Genève

«Alireza était une personne positive pour la Suisse »

05.12.2022 19h12 Delphine Palma

Alireza

Émotion et indignation. Le suicide d’un jeune requérant d’asile d’origine afghane, la semaine dernière, suscite un immense désarroi dans le milieu de l’asile. Le jeune homme venait de recevoir une décision de renvoi. Ses amis se sont réunis aujourd’hui devant le foyer de l’Etoile pour lui rendre hommage.

Ils sont une trentaine de jeunes hommes à se retrouver à la mi-journée devant le foyer de l’Etoile,à l'endroit où vivait leur ami Alireza. Tous le connaissaient, comme Sajad, un de ses amis proches qui vit aussi au foyer. «C’était mon camarade, on faisait du sport ensemble, on étudiait toujours ensemble dans sa chambre. Aujourd’hui, je suis très très choqué.»

Le choc et la colère. Ses amis dénoncent une décision de renvoi injuste envers un jeune intégré et volontaire. «Il avait appris le français très vite. Il aimait le violon, il était sportif. C’est une personne positive pour la Suisse.»

Risque suicidaire

La veille de son geste, Alireza était venu à une permanence du Centre Social Protestant (CSP) pour chercher de l’aide suite à la décision de son renvoi vers la Grèce.  Ici aussi, la décision des autorités fédérales choque, en raison notamment de l’état psychologique fragile du jeune homme. « Aussi bien le Secrétariat d’Etat aux Migrations (SEM) que le Tribunal administratif fédéral avait sous les yeux un rapport médical qui attestait clairement que ce jeune courrait des risques de suicide en cas de renvoi», analyse Raphaël Rey, porte-parole sur les questions d'asile au CSP. «On a vraiment l’impression que cette décision a été prise sans tenir compte de cet avis médical. »

Retour en Grèce

Autre incompréhension: Alireza devait être renvoyé vers la Grèce. Un pays vers lequel la Suisse s’abstient en principe de renvoyer les requérants fragiles psychologiquement. Le conseiller national Christian Dandrès demande des éclaircissements de la Confédération. «Si c’est un cas particulier, il faut qu’une enquête soit faite, car c’est proprement inacceptable. Si c’est une pratique du SEM de renvoyer des personnes en Grèce alors qu’on sait qu’il y a une menace sur leur santé, alors il faut changer cette pratique.» 

Au foyer de l’Etoile, les amis d’Alireza ont préparé des banderoles pour partager leur colère. Une manifestation est prévue jeudi en fin d’après-midi contre la politique d’asile de la Confédération et les renvois effectués par le canton de Genève.

«L’exécution de cette décision par la Berne fédérale engendre de l’inhumanité»

Le conseiller d'Etat genevois Thierry Apothéloz a réagi à ce drame sur ces réseaux sociaux.
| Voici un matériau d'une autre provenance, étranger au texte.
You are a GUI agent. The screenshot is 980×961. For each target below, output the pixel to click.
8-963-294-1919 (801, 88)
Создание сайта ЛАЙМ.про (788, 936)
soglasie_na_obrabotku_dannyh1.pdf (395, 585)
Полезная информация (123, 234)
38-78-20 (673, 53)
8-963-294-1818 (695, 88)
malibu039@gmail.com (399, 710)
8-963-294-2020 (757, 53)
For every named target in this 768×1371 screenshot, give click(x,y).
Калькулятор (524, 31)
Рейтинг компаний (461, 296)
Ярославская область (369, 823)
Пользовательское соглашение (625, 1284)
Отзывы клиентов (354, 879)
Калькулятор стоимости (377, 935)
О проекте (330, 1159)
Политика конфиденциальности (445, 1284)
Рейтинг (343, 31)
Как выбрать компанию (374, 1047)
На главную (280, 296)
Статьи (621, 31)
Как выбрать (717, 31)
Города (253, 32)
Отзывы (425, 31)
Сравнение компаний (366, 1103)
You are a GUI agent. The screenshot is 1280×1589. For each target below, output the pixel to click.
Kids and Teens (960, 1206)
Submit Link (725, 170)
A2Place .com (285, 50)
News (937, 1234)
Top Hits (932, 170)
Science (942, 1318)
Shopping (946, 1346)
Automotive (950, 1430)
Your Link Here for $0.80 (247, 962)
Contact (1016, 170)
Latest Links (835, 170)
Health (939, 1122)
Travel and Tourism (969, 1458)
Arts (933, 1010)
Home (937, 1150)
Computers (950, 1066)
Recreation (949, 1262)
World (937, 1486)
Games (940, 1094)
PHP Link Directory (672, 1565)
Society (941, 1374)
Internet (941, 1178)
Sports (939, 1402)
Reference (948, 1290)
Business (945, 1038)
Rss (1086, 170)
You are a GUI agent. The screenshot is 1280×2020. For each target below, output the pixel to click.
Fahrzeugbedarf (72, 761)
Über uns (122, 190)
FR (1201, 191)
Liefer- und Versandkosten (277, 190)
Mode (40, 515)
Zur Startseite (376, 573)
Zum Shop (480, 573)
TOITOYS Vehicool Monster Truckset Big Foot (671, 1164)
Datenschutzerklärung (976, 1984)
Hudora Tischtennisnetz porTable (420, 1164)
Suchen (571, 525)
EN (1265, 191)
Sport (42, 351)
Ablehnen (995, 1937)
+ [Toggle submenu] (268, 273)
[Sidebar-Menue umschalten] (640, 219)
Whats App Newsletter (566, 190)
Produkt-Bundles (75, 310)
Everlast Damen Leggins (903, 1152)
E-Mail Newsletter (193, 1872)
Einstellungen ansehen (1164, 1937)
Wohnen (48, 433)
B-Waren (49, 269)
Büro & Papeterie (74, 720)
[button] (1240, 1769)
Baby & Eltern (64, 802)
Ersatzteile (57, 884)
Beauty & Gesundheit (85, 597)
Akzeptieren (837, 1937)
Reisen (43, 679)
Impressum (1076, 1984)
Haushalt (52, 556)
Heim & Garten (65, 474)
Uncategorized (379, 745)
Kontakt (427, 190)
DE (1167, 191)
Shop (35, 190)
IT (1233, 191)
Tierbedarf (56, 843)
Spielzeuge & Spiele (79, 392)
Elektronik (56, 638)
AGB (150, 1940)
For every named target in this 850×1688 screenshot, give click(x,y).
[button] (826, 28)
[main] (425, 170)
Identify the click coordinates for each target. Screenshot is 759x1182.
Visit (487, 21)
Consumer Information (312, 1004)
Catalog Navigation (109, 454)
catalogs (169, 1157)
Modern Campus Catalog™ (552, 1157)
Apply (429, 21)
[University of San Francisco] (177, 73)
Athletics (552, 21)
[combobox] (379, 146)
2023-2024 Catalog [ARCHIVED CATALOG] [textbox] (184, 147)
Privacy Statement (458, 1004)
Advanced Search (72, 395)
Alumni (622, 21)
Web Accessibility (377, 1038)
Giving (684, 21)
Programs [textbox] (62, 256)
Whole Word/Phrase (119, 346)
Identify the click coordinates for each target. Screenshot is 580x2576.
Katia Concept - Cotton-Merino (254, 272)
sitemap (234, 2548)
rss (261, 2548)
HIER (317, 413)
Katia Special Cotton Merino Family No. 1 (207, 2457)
Il justifie son action et fustige les autorités de la capitale: « L’exécution de cette décision par la Berne fédérale engendre de l’inhumanité que je comptais dénoncer [...] Le Tribunal administratif fédéral et le Secrétariat d’État aux migrations (SEM) n’ont pas pris en compte ce dossier et ce jeune homme».

Sur les responsabilités cantonales, le conseiller d’Etat rappelle l’existence d’une délégation du Conseil d’Etat permettant d’aller au-delà de la simple exécution de renvoi ordonnée par Berne et de «prendre ses responsabilités».

Manque de moyens pour les requérants d'asile?

A l'éventualité d'un manque de moyens dans les foyers pour requérants d'asile, Thierry Apothéloz affirme que les moyens sont donnés à L'Hospice Générale pour exercer l'accueil nécessaire et qu'il n'y a pas plus d'argent destiné aux Ukrainiens que pour les autres: «Tous les crédits supplémentaires et les budgets destinés aux migrants, quelque soit leurs origines ont été approuvés par le Conseil d'Etat et appuyés par le Grand Conseil».